You are viewing a plain text version of this content. The canonical link for it is here.
Posted to commits@impala.apache.org by st...@apache.org on 2023/03/17 05:40:27 UTC

[impala] branch master updated: IMPALA-10983: Wait more in wait_for_event_processing if there is progress

This is an automated email from the ASF dual-hosted git repository.

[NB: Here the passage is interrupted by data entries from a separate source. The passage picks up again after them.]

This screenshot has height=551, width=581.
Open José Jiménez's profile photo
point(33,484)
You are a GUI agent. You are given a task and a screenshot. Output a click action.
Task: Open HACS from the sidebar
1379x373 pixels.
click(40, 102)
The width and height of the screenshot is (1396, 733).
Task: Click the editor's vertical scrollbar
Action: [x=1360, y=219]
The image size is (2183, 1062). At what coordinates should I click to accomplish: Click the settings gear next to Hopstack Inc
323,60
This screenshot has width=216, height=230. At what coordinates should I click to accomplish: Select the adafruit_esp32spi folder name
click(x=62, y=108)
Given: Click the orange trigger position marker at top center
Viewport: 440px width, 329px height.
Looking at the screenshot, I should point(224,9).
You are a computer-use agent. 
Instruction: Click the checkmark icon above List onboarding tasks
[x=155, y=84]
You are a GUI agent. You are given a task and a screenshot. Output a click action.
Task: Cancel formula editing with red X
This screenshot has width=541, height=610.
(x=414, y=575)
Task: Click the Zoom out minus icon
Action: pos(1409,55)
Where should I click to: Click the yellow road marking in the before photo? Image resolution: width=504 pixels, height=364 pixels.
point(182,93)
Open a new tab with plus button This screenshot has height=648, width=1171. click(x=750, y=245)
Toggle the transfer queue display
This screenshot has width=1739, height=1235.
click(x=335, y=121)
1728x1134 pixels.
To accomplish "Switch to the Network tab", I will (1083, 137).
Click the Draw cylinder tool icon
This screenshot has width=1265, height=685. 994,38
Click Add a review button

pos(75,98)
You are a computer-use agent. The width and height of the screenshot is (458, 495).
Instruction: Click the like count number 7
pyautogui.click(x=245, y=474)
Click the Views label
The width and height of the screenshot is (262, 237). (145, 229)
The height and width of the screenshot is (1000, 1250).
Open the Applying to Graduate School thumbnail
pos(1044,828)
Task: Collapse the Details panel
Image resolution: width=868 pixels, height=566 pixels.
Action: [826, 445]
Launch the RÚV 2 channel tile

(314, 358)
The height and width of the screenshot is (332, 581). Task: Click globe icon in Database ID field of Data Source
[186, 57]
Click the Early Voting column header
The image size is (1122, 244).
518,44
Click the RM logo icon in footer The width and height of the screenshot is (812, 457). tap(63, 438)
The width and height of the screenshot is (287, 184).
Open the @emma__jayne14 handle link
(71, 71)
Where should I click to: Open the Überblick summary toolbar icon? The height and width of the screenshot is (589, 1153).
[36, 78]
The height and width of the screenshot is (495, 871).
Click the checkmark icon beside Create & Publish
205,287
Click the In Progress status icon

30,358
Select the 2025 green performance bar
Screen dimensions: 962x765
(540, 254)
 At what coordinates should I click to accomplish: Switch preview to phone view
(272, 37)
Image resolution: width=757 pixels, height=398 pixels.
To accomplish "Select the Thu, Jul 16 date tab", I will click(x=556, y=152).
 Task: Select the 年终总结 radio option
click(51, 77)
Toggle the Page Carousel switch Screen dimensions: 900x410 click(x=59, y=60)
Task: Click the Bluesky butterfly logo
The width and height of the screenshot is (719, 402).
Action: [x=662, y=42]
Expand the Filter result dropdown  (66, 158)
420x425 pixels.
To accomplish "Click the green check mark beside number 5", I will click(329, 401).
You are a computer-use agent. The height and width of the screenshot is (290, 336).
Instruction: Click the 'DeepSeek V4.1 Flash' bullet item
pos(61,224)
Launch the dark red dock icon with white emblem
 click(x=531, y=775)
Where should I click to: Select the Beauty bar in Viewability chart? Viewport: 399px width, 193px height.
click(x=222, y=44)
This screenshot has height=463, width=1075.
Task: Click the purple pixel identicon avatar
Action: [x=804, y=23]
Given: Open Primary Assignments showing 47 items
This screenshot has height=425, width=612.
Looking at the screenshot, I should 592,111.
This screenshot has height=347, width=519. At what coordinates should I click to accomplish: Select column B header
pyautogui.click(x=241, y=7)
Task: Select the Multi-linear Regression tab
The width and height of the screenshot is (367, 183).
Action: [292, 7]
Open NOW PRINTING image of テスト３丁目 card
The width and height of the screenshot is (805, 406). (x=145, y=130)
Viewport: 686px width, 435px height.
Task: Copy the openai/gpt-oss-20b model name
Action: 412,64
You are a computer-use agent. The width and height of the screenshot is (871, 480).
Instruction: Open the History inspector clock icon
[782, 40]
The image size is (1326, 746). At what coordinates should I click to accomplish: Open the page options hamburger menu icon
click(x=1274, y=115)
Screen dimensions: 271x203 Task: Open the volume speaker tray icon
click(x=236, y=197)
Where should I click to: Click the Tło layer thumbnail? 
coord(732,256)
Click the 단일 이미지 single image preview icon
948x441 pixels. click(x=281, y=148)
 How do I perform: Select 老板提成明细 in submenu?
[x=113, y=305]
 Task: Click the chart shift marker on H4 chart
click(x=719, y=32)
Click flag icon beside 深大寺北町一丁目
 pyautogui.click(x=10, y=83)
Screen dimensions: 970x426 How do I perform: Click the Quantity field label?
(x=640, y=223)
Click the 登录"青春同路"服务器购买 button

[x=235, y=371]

stigahuang pushed a commit to branch master
in repository https://gitbox.apache.org/repos/asf/impala.git


The following commit(s) were added to refs/heads/master by this push:
     new a6333aed6 IMPALA-10983: Wait more in wait_for_event_processing if there is progress
a6333aed6 is described below

commit a6333aed6b0fe2cf355aeaa1952735b9208b2f43
Author: Csaba Ringhofer <cs...@cloudera.com>
AuthorDate: Mon Mar 13 15:30:50 2023 +0100

    IMPALA-10983: Wait more in wait_for_event_processing if there is progress
    
    There are some flaky tests where wait_for_event_processing timeouts,
    e.g. TestEventProcessing.test_insert_events. My theory is that this
    is caused by parallel tests with DDL/DML statements that can also
    fire HMS events that have to be processed by catalogd.
    
    The change bumps (default: 10 sec->100 sec) the timeout in case
    there is some progress in event processing. If still the same
    event is processed then the old timeout is used.
    
    An alternative approach would be to mark the related test as serial,
    but I would prefer to avoid this as it would make test jobs slower.
    
    The event processor status is also checked to timeout earlier if
    the event processor is without hope of recovery.
    
    Change-Id: I676854f7df9aea5fa10fb6ecf6381195bc8fa4b8
    Reviewed-on: http://gerrit.cloudera.org:8080/19614
    Reviewed-by: Impala Public Jenkins <im...@cloudera.com>
    Tested-by: Impala Public Jenkins <im...@cloudera.com>
---
 tests/util/event_processor_utils.py | 60 ++++++++++++++++++++++++++-----------
 1 file changed, 42 insertions(+), 18 deletions(-)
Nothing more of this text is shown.